[Task statement]:
Repeat the lines below exactly as written, please, from the line with "Task: Expand The Beaver review arrow" to the line with "Viewport: 500px width, 500px height.", both lines included, and no others.
━━━
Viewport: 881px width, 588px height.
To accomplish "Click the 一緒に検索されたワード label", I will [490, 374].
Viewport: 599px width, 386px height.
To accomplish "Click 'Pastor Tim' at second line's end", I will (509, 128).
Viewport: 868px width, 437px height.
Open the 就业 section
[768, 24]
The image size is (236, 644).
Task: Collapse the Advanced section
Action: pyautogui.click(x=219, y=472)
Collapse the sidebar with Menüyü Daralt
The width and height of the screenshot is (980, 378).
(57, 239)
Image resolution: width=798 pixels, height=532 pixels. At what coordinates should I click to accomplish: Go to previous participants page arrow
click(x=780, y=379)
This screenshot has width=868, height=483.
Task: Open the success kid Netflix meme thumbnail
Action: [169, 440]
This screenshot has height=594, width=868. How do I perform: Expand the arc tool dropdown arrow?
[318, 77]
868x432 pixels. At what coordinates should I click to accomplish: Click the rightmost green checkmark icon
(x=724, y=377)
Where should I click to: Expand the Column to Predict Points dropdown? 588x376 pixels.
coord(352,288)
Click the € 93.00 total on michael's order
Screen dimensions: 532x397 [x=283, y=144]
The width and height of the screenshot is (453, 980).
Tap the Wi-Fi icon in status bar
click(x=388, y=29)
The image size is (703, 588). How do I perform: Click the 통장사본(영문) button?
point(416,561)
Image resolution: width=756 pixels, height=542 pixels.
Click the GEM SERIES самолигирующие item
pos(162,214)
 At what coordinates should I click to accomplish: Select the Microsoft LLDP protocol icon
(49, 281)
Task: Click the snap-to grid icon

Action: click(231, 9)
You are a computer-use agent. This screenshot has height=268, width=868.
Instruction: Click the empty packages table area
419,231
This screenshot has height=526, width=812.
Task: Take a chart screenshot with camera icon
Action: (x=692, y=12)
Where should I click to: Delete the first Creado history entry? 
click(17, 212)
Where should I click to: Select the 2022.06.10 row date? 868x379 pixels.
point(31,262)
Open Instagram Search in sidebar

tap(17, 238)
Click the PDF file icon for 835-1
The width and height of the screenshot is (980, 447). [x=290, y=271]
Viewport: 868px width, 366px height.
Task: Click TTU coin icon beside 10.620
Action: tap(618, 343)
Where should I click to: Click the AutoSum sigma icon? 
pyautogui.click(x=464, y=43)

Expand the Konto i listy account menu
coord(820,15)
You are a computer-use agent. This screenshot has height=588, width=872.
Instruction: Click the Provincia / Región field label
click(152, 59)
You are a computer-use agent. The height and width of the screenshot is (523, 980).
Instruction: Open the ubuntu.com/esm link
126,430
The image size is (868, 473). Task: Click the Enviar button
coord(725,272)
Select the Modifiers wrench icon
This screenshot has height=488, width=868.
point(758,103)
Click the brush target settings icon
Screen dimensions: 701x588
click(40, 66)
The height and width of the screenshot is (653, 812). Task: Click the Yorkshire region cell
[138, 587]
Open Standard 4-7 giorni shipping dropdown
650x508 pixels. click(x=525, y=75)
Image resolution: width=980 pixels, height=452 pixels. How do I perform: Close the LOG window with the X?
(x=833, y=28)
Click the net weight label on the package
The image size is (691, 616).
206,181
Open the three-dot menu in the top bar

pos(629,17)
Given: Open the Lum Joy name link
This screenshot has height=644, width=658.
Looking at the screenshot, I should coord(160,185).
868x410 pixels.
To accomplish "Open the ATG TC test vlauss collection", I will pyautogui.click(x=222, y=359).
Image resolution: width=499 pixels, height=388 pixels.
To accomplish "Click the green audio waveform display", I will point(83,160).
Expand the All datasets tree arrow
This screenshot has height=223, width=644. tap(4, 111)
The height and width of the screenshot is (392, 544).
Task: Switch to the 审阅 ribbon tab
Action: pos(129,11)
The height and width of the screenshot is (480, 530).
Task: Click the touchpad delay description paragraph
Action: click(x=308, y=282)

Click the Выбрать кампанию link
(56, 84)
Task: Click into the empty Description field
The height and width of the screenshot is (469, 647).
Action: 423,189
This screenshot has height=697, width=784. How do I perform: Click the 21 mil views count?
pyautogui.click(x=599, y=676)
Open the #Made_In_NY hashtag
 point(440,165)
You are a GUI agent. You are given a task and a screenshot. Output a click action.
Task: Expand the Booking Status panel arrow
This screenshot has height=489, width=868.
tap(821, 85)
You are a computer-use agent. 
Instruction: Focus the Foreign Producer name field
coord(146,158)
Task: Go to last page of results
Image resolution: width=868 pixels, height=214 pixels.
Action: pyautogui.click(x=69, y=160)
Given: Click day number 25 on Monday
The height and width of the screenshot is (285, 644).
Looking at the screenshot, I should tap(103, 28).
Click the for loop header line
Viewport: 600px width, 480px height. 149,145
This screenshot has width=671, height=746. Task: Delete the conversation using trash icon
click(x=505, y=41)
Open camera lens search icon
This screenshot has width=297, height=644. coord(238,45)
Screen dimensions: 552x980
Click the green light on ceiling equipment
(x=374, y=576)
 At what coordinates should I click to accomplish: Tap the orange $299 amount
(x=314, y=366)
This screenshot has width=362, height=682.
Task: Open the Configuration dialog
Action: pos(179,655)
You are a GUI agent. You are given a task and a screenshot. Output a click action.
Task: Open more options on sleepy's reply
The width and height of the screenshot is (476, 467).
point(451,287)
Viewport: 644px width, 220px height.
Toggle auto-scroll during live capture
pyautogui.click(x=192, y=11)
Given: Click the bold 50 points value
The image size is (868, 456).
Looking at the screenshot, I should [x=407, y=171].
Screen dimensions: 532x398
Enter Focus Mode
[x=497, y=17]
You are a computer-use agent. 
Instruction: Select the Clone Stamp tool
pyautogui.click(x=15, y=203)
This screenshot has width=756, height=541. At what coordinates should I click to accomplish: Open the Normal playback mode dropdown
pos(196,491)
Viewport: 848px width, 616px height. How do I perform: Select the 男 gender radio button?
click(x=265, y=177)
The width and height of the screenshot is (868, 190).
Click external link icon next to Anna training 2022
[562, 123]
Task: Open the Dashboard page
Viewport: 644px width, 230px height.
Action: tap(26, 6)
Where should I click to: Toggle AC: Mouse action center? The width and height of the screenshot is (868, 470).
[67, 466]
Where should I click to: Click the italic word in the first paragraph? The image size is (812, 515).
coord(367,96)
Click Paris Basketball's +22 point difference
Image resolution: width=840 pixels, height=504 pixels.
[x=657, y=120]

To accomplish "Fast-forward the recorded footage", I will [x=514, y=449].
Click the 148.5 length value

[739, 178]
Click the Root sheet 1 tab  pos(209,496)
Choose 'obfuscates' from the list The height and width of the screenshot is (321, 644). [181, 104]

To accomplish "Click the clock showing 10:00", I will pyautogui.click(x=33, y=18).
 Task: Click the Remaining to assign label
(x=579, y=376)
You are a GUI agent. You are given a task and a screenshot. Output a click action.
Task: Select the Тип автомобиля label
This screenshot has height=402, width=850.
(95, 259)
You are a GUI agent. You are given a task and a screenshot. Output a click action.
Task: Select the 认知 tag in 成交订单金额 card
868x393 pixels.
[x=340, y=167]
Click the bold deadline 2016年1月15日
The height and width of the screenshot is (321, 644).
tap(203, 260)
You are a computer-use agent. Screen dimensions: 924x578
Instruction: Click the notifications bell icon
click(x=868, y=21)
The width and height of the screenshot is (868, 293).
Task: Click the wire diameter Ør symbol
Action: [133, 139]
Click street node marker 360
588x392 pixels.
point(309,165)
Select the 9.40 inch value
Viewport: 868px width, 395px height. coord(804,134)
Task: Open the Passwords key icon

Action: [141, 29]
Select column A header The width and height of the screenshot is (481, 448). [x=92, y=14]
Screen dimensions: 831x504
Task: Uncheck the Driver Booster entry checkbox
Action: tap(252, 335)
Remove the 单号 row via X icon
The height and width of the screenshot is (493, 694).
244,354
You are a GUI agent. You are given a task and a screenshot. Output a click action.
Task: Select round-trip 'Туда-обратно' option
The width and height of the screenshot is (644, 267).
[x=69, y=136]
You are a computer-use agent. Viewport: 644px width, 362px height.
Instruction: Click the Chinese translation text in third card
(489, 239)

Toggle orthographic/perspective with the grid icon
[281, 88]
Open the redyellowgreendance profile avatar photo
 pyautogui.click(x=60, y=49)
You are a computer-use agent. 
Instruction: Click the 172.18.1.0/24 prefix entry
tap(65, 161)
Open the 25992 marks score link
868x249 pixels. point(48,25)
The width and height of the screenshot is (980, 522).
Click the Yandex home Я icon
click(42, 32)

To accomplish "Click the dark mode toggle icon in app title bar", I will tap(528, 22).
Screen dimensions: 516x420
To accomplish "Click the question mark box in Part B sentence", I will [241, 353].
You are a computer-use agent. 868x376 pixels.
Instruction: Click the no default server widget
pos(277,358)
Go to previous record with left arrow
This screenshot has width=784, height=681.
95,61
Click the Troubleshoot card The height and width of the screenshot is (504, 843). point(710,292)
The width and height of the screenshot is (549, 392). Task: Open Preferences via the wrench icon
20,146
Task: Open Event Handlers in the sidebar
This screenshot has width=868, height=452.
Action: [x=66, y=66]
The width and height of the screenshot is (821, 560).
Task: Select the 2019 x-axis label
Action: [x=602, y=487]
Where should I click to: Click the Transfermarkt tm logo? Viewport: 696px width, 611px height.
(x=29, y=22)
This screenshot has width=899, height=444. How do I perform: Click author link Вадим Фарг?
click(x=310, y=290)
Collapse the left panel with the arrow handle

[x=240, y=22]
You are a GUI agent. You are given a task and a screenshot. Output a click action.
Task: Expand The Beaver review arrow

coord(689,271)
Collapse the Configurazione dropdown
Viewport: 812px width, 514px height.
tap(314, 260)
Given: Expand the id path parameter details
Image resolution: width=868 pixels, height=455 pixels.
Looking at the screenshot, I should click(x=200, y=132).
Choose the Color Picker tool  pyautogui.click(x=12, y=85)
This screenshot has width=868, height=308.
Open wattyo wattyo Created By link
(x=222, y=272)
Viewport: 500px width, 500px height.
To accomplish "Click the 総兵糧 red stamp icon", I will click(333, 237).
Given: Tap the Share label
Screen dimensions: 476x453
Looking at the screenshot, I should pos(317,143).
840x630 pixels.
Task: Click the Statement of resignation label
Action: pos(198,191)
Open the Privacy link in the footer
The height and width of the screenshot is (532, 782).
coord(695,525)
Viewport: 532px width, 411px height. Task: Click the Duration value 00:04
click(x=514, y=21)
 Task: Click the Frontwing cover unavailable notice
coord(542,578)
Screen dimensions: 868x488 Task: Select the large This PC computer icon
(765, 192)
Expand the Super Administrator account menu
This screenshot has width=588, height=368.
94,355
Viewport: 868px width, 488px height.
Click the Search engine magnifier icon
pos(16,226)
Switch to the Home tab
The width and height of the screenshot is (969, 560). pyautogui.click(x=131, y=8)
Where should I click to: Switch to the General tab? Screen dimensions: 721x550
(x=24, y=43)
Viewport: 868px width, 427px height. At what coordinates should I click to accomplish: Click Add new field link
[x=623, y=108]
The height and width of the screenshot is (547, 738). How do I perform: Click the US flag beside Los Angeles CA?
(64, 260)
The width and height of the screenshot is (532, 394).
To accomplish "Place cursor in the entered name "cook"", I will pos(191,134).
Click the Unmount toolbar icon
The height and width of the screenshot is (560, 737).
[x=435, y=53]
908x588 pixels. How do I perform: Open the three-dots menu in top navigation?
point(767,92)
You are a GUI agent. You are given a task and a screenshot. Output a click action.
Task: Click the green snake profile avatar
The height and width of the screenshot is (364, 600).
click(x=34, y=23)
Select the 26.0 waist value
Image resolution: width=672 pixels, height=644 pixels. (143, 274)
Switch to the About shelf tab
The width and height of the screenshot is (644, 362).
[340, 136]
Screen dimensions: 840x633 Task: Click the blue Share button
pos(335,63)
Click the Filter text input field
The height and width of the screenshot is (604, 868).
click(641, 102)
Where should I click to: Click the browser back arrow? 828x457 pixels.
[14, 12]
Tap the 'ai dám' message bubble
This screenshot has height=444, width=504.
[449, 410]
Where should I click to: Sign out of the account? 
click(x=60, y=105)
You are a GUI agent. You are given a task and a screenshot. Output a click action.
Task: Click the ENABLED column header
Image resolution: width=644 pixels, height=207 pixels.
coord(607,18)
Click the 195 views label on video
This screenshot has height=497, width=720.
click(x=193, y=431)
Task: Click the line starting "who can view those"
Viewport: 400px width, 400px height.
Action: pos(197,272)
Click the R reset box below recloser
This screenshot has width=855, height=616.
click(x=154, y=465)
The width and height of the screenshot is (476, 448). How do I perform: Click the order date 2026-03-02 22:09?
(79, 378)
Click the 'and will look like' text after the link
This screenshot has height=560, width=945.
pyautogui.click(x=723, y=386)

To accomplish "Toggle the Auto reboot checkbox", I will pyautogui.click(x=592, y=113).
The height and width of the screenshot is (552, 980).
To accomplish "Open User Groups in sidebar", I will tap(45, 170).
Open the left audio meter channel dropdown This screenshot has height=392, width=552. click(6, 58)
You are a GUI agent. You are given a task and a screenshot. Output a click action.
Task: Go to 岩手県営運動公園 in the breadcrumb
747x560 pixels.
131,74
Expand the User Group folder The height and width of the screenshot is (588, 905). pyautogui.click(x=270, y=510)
━━━
[Completed task]:
Task: Expand The Beaver review arrow

coord(689,271)
Collapse the Configurazione dropdown
Viewport: 812px width, 514px height.
tap(314, 260)
Given: Expand the id path parameter details
Image resolution: width=868 pixels, height=455 pixels.
Looking at the screenshot, I should click(x=200, y=132).
Choose the Color Picker tool  pyautogui.click(x=12, y=85)
This screenshot has width=868, height=308.
Open wattyo wattyo Created By link
(x=222, y=272)
Viewport: 500px width, 500px height.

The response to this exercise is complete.